While people often treat the bumps of Rosacea in a similar way to acne, Rosacea actually requires very different treatment. Skincare must be very gentle and soothing, and medical creams and tablets may be required to calm down the bumps, flaking, and sensitivity. 

    Eczema is a dry, itchy, red, flaky skin condition. Also known as Dermatitis, Eczema presents itself in different forms:
    Atopic Eczema often goes alongside conditions such as hayfever, asthma, and food allergies. It can start at any age, but frequently begins in the first 2 years of life. Children are more likely to suffer from this condition, with 1 in 5 kids in the UK currently having it. It frequently presents in creases of the arms and legs, and can also appear on the face. Atopic Eczema is a combination of three things: sensitive skin with a weakened barrier; an overactive immune system in the skin; and changes in the skin’s microbiome. Treatment concentrates on first helping to restore the skin barrier – reducing inflammation with medicated creams or tablets – and then balancing the microbiome of the skin. 
    Irritant Contact Dermatitis is a condition caused by the use of harsh chemicals.

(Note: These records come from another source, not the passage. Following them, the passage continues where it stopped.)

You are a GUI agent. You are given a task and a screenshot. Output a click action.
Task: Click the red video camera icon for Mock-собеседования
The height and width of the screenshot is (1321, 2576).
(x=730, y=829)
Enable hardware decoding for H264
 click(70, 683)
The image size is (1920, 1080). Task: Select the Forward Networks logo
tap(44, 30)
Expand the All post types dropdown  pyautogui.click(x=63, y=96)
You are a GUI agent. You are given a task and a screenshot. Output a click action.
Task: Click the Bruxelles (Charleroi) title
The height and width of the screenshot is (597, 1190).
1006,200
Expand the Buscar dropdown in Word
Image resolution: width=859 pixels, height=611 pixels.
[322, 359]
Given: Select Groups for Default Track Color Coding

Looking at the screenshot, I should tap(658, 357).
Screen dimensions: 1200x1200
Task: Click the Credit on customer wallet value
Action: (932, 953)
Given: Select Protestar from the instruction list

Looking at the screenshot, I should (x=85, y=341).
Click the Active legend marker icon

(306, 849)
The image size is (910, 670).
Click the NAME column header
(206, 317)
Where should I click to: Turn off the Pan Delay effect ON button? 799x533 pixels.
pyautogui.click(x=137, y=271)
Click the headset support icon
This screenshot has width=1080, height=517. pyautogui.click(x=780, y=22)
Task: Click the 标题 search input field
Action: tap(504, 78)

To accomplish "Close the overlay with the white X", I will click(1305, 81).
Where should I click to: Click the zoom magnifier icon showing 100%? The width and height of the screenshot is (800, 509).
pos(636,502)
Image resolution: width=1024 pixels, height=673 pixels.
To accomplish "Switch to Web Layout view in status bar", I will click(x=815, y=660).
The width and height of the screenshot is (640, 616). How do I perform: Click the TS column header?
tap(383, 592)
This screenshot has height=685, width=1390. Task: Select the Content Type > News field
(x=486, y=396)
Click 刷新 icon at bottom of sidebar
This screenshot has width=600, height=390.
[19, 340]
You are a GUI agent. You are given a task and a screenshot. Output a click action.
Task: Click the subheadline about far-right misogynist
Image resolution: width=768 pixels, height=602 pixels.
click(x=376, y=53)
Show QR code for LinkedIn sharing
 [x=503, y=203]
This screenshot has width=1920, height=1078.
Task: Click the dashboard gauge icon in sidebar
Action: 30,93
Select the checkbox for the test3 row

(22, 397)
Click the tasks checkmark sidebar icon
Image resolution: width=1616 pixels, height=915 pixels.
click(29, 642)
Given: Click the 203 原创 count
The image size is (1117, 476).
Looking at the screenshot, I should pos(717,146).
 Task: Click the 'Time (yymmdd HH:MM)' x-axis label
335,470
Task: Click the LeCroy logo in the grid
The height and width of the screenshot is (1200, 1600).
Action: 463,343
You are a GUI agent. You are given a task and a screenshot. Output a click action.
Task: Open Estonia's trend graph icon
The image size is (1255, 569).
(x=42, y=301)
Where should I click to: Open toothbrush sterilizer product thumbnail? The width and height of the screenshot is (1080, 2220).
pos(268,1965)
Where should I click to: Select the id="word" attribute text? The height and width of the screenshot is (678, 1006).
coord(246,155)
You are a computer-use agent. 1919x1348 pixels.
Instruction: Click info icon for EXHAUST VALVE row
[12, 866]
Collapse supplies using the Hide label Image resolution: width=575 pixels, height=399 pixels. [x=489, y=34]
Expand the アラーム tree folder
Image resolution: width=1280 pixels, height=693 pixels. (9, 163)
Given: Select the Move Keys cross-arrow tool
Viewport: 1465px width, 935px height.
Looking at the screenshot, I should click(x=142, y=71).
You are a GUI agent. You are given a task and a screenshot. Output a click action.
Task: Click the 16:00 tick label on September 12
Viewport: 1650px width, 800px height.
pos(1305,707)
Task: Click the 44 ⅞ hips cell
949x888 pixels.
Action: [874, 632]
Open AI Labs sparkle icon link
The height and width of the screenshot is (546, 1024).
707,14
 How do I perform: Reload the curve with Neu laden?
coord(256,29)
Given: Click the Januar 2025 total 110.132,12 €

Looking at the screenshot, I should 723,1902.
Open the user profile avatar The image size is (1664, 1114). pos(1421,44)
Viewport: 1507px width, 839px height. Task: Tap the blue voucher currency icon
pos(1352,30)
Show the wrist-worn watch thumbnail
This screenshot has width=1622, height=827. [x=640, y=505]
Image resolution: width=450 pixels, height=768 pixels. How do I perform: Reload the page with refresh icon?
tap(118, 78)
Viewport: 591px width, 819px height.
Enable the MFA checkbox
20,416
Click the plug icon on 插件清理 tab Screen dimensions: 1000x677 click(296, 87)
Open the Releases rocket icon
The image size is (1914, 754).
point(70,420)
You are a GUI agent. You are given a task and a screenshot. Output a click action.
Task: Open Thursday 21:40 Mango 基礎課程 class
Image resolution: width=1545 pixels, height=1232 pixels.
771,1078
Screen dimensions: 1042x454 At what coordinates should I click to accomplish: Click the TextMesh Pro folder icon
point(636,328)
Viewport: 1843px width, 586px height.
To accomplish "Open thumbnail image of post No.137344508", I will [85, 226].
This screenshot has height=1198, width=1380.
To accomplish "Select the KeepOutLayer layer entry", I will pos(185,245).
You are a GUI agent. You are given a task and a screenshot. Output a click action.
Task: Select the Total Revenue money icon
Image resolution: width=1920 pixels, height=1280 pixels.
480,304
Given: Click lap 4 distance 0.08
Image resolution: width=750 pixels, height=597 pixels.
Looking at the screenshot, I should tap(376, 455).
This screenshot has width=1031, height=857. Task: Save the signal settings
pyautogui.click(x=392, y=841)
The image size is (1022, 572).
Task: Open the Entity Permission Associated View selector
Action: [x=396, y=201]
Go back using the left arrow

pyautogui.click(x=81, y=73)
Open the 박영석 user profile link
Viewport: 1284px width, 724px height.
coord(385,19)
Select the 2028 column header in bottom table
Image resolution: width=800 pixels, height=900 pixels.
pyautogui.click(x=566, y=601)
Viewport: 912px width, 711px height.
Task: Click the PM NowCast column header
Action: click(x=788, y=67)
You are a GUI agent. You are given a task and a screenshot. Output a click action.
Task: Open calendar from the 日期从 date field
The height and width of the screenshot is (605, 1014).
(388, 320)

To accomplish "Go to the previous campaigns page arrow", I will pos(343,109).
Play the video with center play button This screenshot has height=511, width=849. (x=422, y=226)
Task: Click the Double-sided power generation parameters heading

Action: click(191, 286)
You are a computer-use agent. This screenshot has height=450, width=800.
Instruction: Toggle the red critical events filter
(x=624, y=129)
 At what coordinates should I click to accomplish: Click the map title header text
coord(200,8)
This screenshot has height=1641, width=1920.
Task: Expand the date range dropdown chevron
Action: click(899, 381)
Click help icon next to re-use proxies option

It can be triggered by repeated hand washing or the skin coming into contact with cleaning products. 
    Allergic Contact Dermatitis occurs as an allergy to a substance coming into contact with the skin. Examples include nickel in belts or jewellery, and fragrance within skincare. 
    Seborrheic Dermatitis is a type of eczema that occurs on the scalp, face, and chest. It causes flaking in the scalp, around the corners of the nose, and the eyebrows. It’s actually the basis for many people’s dandruff. This condition is caused by an abnormal skin sensitivity to a yeast known as Malassezia and is often more of a problem in oily skin. Treatments involve anti-yeast creams and shampoos, as well as moisturisers to help with the dryness and flaking. 

Psoriasis is a chronic inflammatory skin condition which presents as areas of red skin with a silvery scale – commonly occurring over elbows, knees and scalp. It can sometimes affect nails and even joints, and is thought to run in families. Mild psoriasis may be controlled with moisturisers and coal tar shampoo. However, more extensive cases are likely to require medicated creams, light therapy, and even tablets and injections. 


Pigmentation (or hyperpigmentation) is the excess production of the brown pigment – melanin – within the skin. It can result from a number of causes and whilst each individual cause will have specific treatment, there are some ingredients which can help across the board. High-factor sun protection is essential, as melanin production is stimulated by UV exposure. Niacinamide, vitamin C, retinoids, and azelaic acid can all help, too. 


Sunspots (or solar lentigines) are flat brown patches which occur commonly on the face and the back of the hands, as a result of sun damage. They are different from freckles, which appear in childhood and are genetically determined. Laser treatment can be helpful to reduce or eliminate the spots.


Melasma is a pigmentary disorder resulting in symmetrical, brownish patches of pigmentation on the face – often over the forehead, cheeks, and upper lips. It is caused by an overproduction of melanin by the pigment cells melanocytes. Melasma is frequently related to hormonal changes due to pregnancy or the oral contraceptive pill, and is exacerbated by the sun. While it may improve after pregnancy, it sometimes still requires medical treatment. Today, we treat Melasma with a combination of creams and tablets, while more resistant cases may require chemical peels or even laser treatment. 


Sometimes, pigmentation can occur after trauma to the skin. This is particularly common in darker skin tones and can result from blemishes, eczema patches, or even cuts. PIH will fade, but this may take a significant amount of time. Preventing the cause of the PIH, where possible, is often the most useful intervention.